* **Task prompt**: Two lines mark the range in the entries below: the one holding "Given: Cut a session with the scissors icon" and the one holding "The width and height of the screenshot is (756, 546).". Set down those two and all lines between them, exactly.

* **Data**:
::::::::
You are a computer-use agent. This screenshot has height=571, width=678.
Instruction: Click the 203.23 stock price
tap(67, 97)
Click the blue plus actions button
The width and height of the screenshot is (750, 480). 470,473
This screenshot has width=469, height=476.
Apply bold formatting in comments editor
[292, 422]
::::::::
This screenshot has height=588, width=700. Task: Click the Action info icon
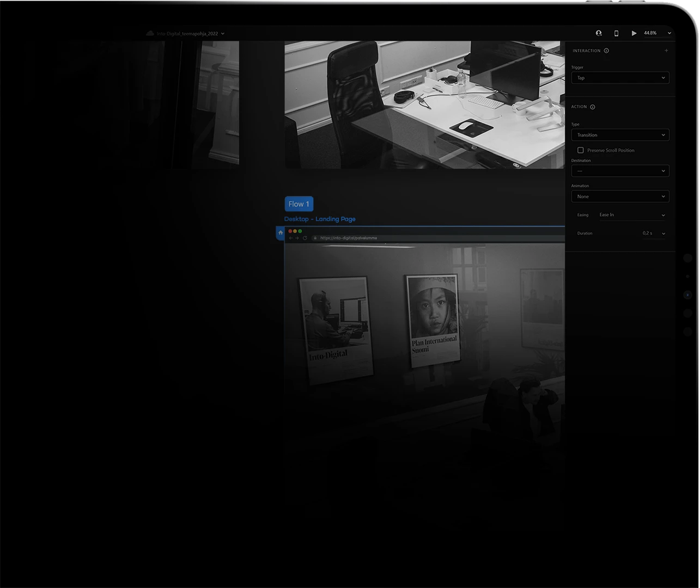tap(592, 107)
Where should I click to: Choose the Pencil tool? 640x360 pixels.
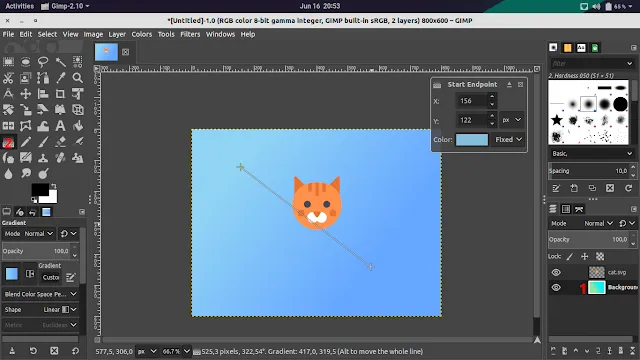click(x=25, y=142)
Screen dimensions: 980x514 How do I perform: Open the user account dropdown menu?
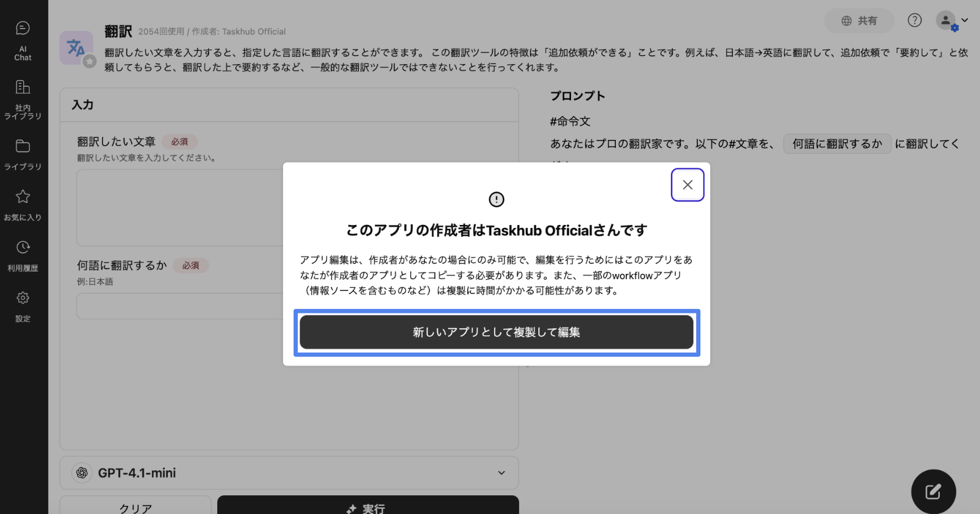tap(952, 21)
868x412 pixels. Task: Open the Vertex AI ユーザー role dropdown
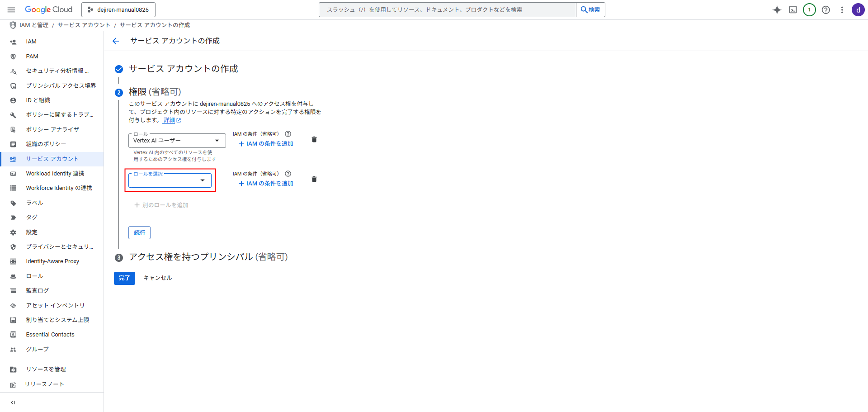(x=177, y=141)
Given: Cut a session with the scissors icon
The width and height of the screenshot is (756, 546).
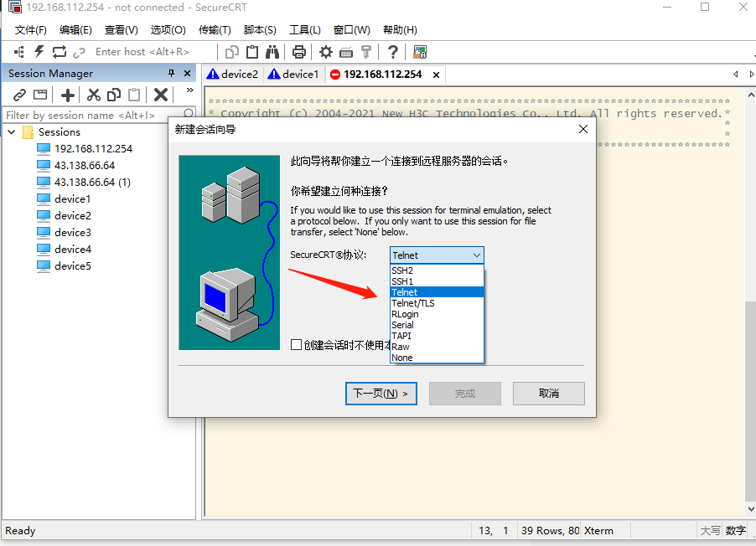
::::::::
* **Solution to this exercise**:
Given: Cut a session with the scissors icon
The width and height of the screenshot is (756, 546).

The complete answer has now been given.